Beth Levin (/ləˈviːn/ lə-VEEN; born 1955) is an American linguist who is currently the William H. Bonsall Professor in the Humanities at Stanford University. Her research investigates the lexical semantics of verbs, particularly the representation of events and the kind of morphosyntactic devices that English and other languages use to express events and their participants.

==Career==
She received her Ph.D. from Massachusetts Institute of Technology in 1983 and then spent four years at the MIT Center for Cognitive Science, where she had major responsibility for the Lexicon Project.

From 1987 to 1999 she was a professor in the Department of Linguistics at Northwestern University, serving as the Department chair from 1996-1999. She joined the Stanford Department of Linguistics in September 1999 and served as the department chair there from 2003-2007 and 2010-2011. In 1999-2000 she was a fellow at the Center for Advanced Study in the Behavioral Sciences.
== Awards and honors ==
- Fellow, Cognitive Science Society (2019)

- GradEd Champion, Office of the Vice Provost for Graduate Education, Stanford University (2018)

- Fellow, the Linguistic Society of America in 2014.

- Humanities and Sciences Dean's Award for Excellence in Graduate Education, Stanford University, (2013-2014)

- Fellow, John Simon Guggenheim Memorial Foundation (2008)

- Erskine Fellowship, University of Canterbury, Christchurch, New Zealand, (2004)

- Fellow, Center for Advanced Study in the Behavioral Sciences (1999-2000)

== Key publications ==
Levin.
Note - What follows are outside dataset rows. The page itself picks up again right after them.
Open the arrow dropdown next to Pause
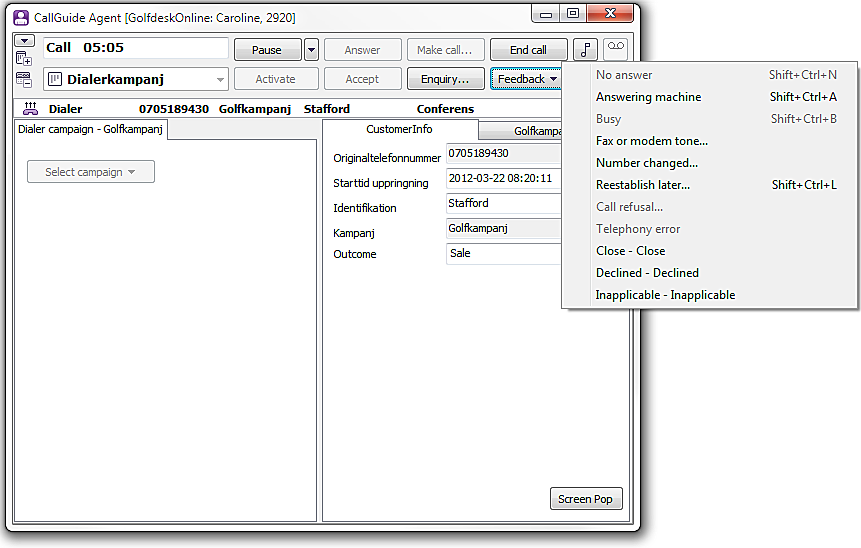This screenshot has width=861, height=548. [311, 50]
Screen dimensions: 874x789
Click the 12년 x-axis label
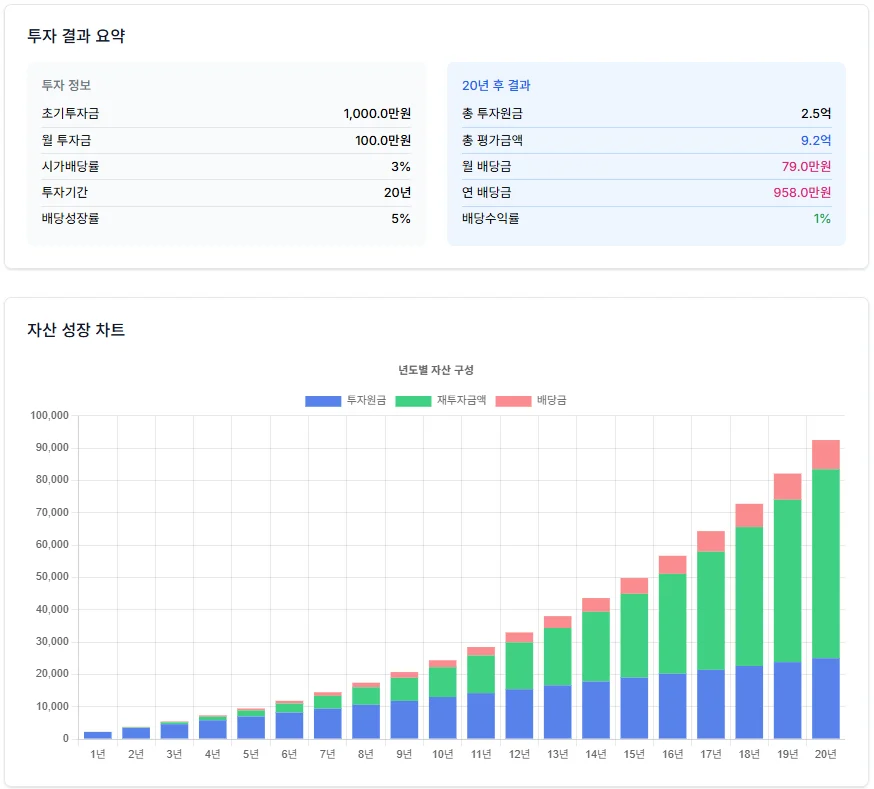(x=518, y=754)

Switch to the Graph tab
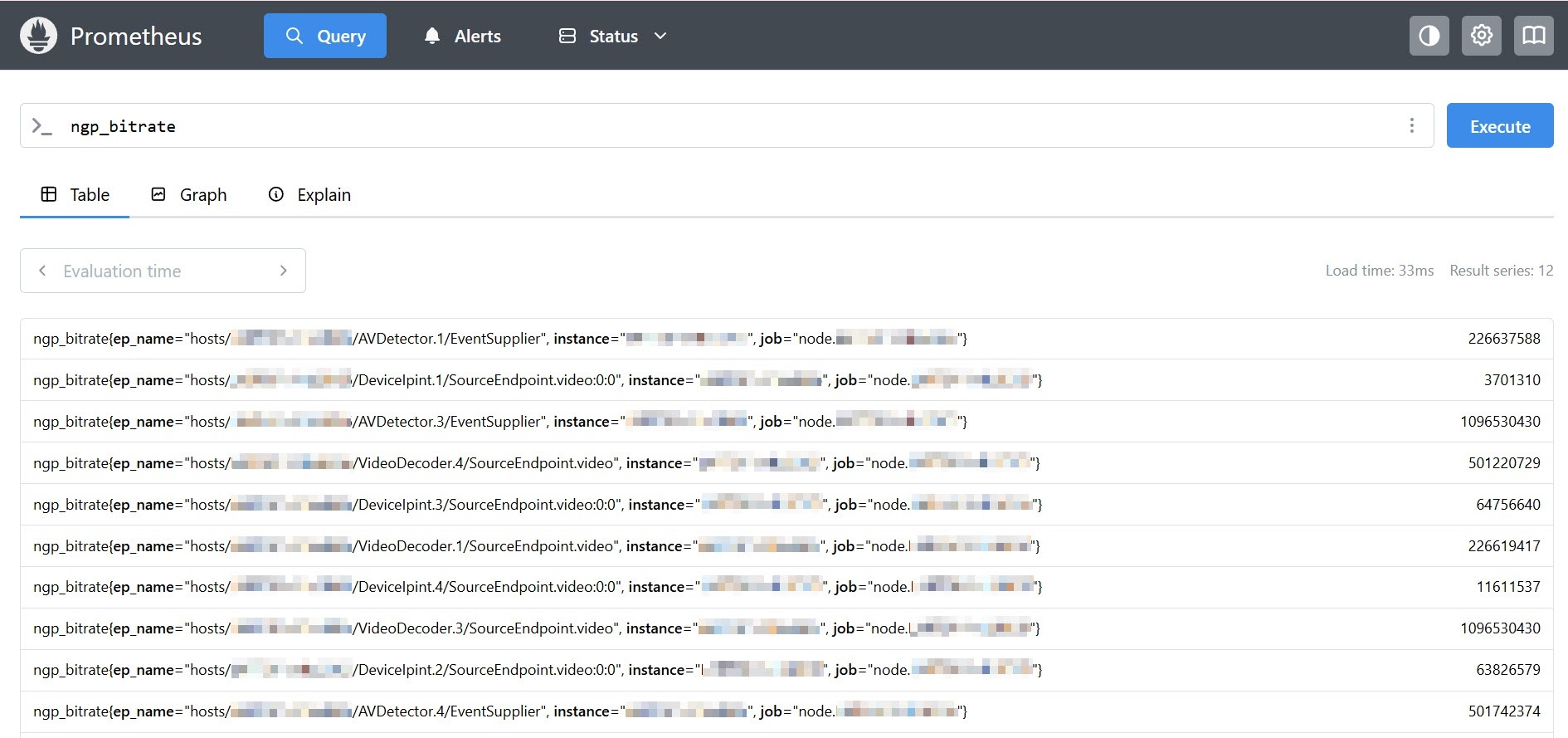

B. and S. Pinker (eds.). 1992. Lexical and Conceptual Semantics. Blackwell.

Levin, B. 1993. English Verb Classes and Alternations: A Preliminary Investigation. University of Chicago Press.

Levin, B. and M. Rappaport Hovav. 1995. Unaccusativity: At the Syntax-Lexical Semantics Interface. (Linguistic Inquiry Monograph 26) MIT Press.

M. Rappaport Hovav and B. Levin. 2001. An event structure account of English resultatives. Language 77, 766-797. doi:10.1353/lan.2001.0221.

Levin, B. and M. Rappaport Hovav. 2005. Argument Realization. Research Surveys in Linguistics Series. Cambridge University Press.

Christopher Kennedy and Beth Levin. 2008. Measure of Change: The Adjectival Core of Degree Achievements. In: Adjectives and Adverbs: Syntax, Semantics and Discourse. Oxford University Press. ISBN 978-0-19-921162-3

Levin, B. 2015. Semantics and Pragmatics of Argument Alternations. Annual Review of Linguistics 1, 63-83.